# Whats the best Uromastyx species?



## David Alan (Aug 13, 2007)

Hi,

I was just wondering what is the better uromastyx to buy?
A occlated uromastyx which i know only gets to 12 inches or the egyptian one which gets to 30 inches, whats more friendly?


----------



## @limoo (Apr 13, 2009)

hey, i think uromastyx's r lovely little lizards, in my opinion i'd love either.
i've dealt with a female mali uro and a male egyptian, both where lovely but the egyptian was my fav! the mali was friendly but the egyptian was really friendly, he would love to be taken out of his viv for cuddles...
but then again every lizard is different, each hav their own personalities so dont just take my word for it...


----------



## EmmaLou (Mar 13, 2009)

Hiya I have an Ocellatus and i love her to bits but she is not the easiest to handle, is quite skitish and obviously does not like to be handled, sulks for a while afterwards. She was 18 months old when we got her and we've only had her 2 months but research i've done since suggest that Ocellatus are not the most sociable variety of uro but i suppose if you have them from small and handle them regularly then they can get used to it.


----------



## David Alan (Aug 13, 2007)

*Uro*

Thanks for that still can't make up my mind. what size viv do u need for occlated n egyptian?


----------



## @limoo (Apr 13, 2009)

i think for an egyptian they need either 5x2 or an 6x2 obviously bigger is better


----------



## japes (Feb 24, 2009)

I think occelated uro's are gorgeous, mine is really friendly and has an amazing character but then again I think all uro's do. Definatley worth every penny they will keep you constantly entertained!! 

There are lots of different types id have a look around, you can find some reaally nice ones if you look carefully..I especially like the differnt types of yellow phase uros : victory:


----------



## Mirf (May 22, 2008)

You will need a 4x2x2 for an occelatus.

I have a male and he's wonderful!! He was 3 when I got him and hated being handled.

When I give him an occassional giant mealworm I use tongs.
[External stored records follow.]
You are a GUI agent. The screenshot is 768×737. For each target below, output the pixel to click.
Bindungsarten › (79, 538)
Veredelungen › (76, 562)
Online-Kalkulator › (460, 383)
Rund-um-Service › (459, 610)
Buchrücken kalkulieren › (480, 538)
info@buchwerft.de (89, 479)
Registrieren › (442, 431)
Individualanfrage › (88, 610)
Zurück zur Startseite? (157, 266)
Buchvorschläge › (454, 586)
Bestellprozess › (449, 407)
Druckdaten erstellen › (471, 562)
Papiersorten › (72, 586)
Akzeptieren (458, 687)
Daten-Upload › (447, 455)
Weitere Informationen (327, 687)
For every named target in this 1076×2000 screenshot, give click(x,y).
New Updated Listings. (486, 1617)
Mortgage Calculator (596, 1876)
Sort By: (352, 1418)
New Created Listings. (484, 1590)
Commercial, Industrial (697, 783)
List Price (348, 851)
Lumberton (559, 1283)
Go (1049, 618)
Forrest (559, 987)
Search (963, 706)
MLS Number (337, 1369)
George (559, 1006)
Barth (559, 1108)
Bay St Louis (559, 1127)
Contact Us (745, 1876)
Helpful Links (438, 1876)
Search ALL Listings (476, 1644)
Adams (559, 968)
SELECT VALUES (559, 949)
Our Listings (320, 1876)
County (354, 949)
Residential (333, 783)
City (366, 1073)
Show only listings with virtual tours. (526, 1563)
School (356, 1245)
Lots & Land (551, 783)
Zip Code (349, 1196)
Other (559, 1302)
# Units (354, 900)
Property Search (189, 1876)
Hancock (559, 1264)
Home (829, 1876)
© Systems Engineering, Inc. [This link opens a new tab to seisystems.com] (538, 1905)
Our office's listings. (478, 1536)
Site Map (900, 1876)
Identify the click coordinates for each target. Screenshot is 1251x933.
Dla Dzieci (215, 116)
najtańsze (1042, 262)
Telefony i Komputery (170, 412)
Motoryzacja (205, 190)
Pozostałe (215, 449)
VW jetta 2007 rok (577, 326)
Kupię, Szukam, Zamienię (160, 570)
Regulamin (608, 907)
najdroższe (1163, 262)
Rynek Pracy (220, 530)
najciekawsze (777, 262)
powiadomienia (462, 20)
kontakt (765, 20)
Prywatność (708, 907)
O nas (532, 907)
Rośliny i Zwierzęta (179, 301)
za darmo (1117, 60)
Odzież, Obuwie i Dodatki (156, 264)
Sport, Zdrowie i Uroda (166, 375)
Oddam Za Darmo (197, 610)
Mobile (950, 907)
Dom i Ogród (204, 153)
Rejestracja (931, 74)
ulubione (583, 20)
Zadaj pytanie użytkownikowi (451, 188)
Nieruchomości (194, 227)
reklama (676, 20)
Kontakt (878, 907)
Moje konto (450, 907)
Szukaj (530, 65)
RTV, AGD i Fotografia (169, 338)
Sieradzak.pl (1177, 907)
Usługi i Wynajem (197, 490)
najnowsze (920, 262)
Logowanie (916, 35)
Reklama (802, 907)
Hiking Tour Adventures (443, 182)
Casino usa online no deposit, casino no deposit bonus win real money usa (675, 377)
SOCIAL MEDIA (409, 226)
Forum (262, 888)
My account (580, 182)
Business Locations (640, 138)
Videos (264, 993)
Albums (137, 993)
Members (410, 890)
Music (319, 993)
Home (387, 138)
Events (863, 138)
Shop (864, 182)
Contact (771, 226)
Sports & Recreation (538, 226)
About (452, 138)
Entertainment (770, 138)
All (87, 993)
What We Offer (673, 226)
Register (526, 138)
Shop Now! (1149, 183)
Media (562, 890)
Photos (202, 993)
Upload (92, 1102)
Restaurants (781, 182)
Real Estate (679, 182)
He is now obsessed with shiny things and happily jumps on the back of my hand so he can try and eat my engagement ring:lol2: He is getting friendlier by the day and is hugely entertaining to watch in his viv.


----------



## amiz (Feb 18, 2009)

I've got two epytains both completely deffirent one (mr spikey) with had for a year and his like a lap dog always wants to be out playing and sitting on ur lap. Then there's cleo we've had her for two week and is a little phyco at the mo . Hopeful well be able to put them togeather in very very large viv when fully grown.
I would have whole hurd if I could


----------